▸ **Exercise directions**:
In the material below, find each line with the word "Given" and list it.

▸ **Records for the exercise**:
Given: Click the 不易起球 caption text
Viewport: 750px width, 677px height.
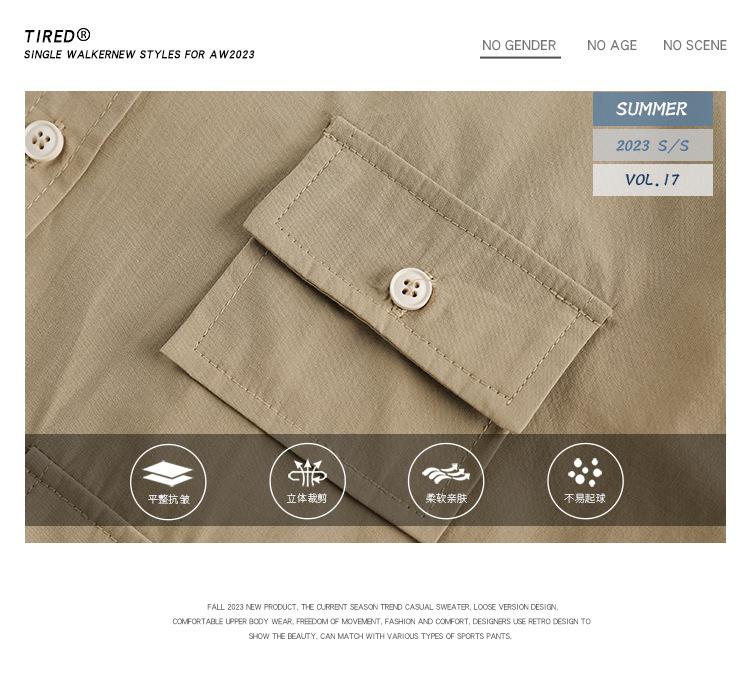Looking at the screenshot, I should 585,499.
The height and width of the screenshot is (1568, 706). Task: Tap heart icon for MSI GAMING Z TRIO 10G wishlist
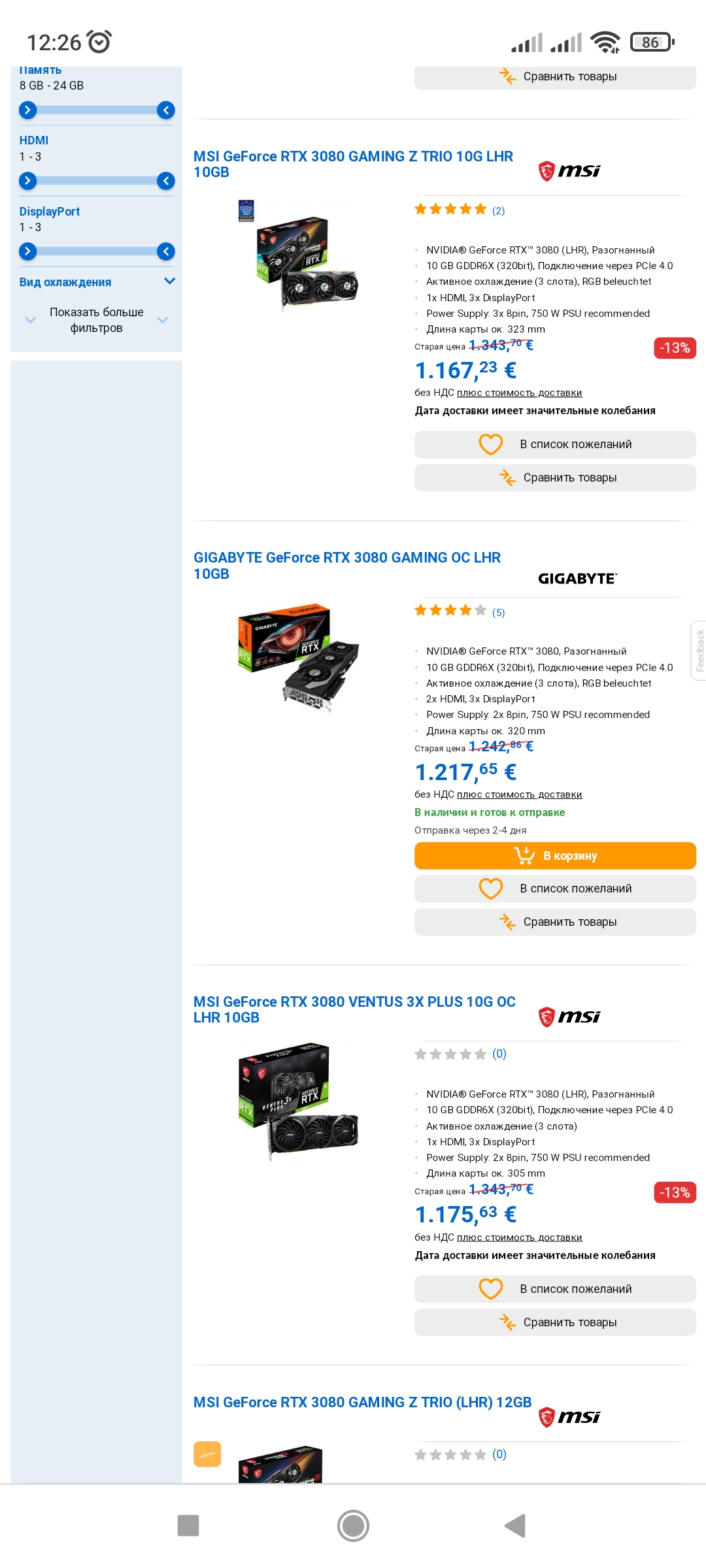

---

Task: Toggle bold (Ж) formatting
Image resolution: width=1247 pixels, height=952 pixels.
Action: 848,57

--

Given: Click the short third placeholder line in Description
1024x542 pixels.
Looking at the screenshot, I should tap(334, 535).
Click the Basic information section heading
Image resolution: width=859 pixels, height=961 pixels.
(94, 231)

▸ **Task answer**:
Given: Click the 不易起球 caption text
Given: Click the short third placeholder line in Description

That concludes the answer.